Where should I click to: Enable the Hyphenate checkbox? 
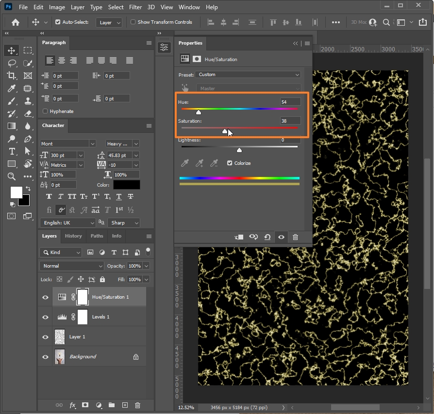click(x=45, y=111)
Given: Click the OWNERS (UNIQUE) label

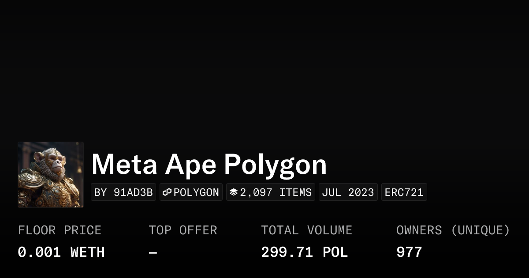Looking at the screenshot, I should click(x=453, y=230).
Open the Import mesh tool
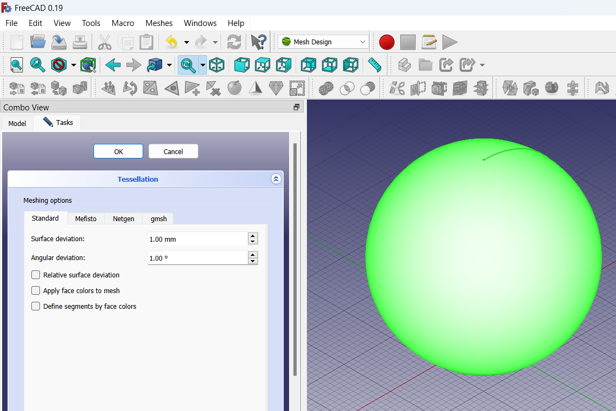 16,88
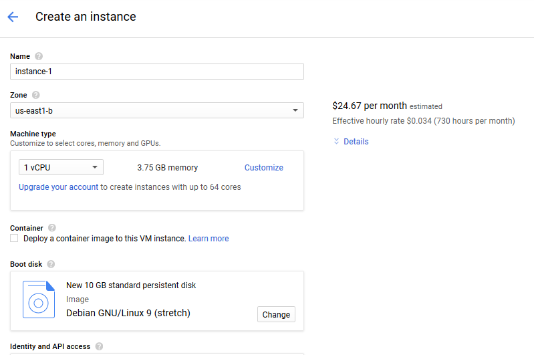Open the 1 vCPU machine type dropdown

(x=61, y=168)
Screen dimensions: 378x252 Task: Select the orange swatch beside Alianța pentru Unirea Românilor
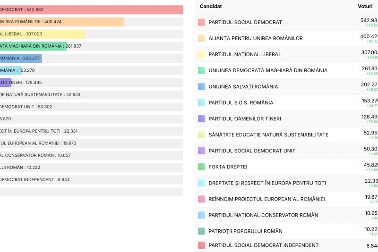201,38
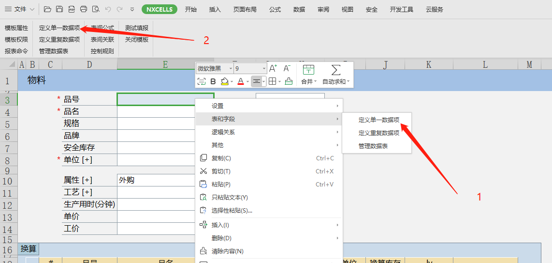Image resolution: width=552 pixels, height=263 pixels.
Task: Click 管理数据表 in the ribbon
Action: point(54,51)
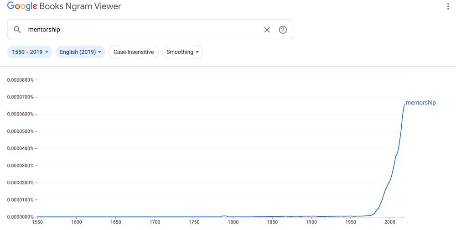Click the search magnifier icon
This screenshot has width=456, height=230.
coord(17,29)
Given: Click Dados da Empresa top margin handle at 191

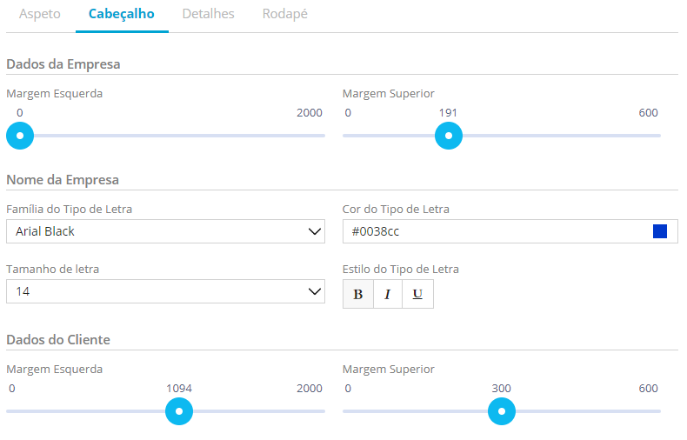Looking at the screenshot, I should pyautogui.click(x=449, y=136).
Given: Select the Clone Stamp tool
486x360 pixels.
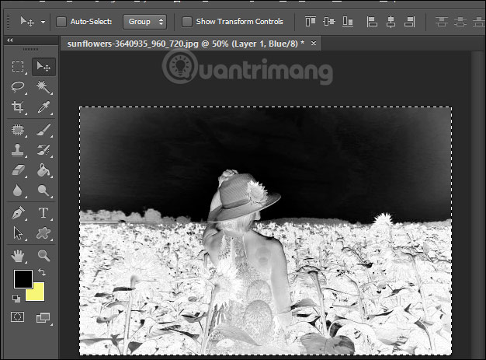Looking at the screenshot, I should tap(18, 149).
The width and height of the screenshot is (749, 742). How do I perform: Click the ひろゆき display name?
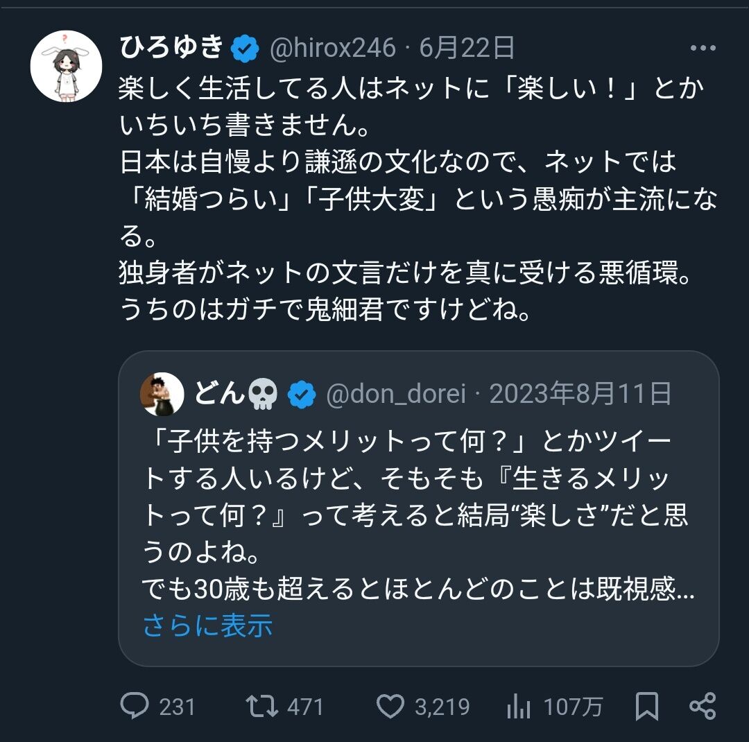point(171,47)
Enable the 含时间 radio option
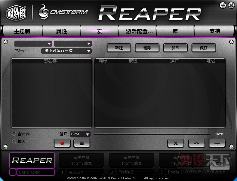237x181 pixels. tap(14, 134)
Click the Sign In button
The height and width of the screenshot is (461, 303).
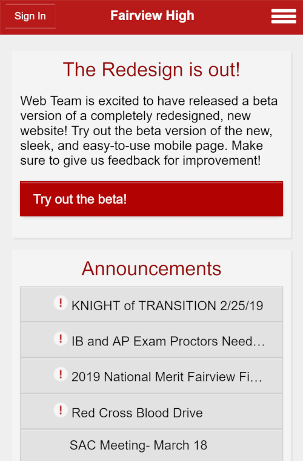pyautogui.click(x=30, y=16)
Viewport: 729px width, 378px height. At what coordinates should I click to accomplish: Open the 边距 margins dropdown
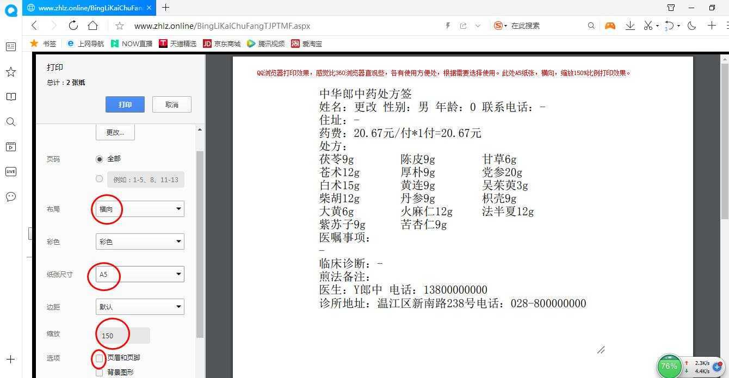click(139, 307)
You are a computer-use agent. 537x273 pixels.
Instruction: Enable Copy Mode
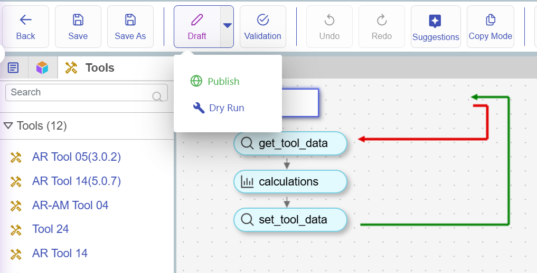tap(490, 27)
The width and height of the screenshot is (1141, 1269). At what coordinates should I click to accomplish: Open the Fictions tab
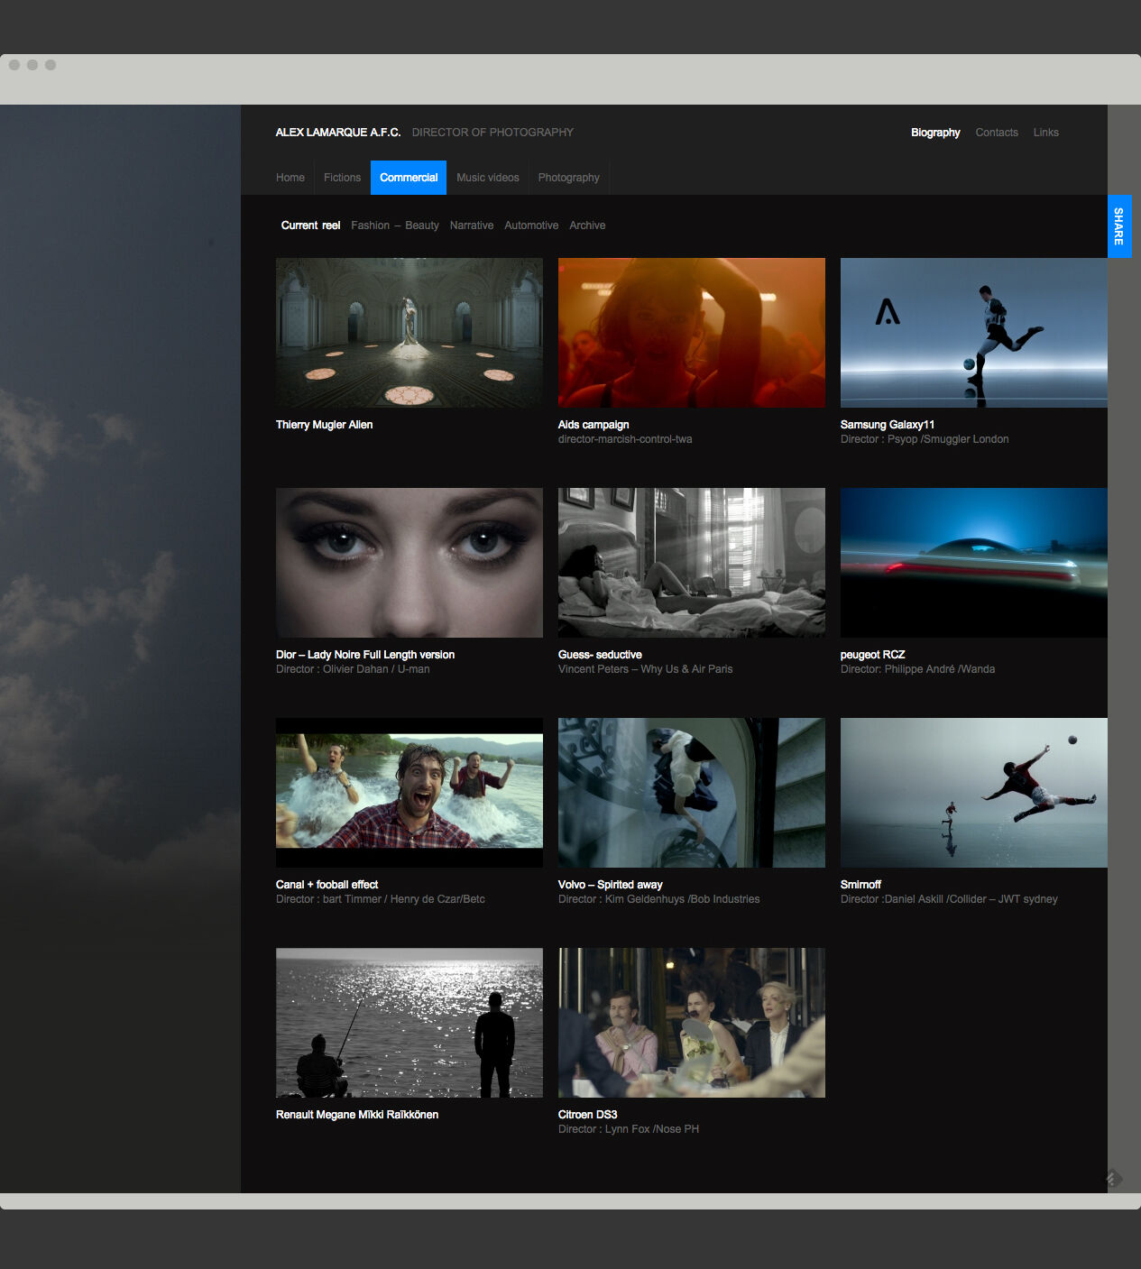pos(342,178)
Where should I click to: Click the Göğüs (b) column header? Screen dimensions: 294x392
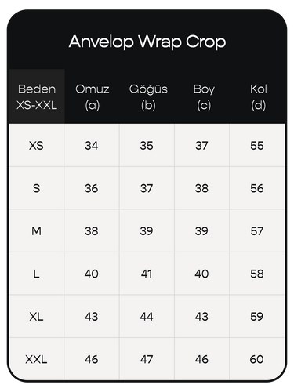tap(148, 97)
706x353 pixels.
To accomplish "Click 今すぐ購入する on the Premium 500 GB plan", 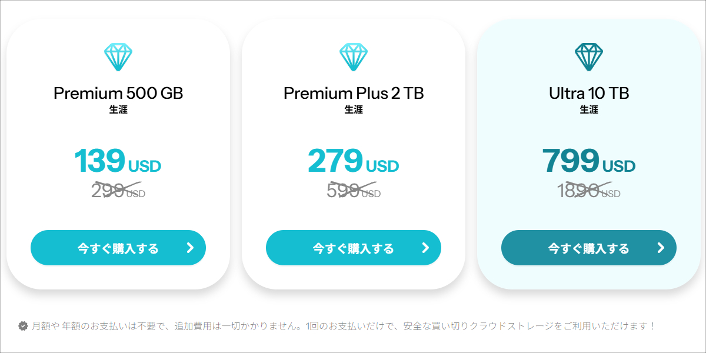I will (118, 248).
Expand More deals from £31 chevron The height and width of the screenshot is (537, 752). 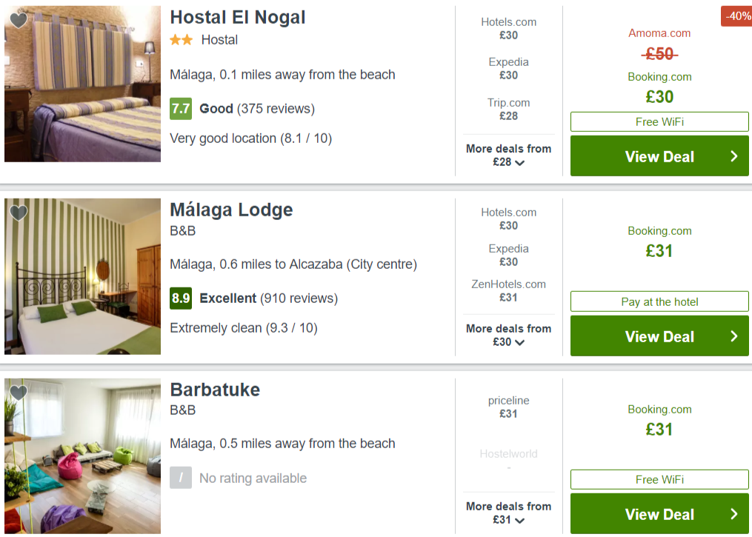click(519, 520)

■ ■ ■ ■ ■ ■ ■

Extract, without any images, the part of the material above that opens with the line containing "The width and height of the screenshot is (749, 742)." and closes with the line containing "Click the Sign In button", both lines included.

The width and height of the screenshot is (749, 742). How do I perform: Click the ひろゆき display name?
point(171,47)
Enable the 含时间 radio option
237x181 pixels. tap(14, 134)
Click the Sign In button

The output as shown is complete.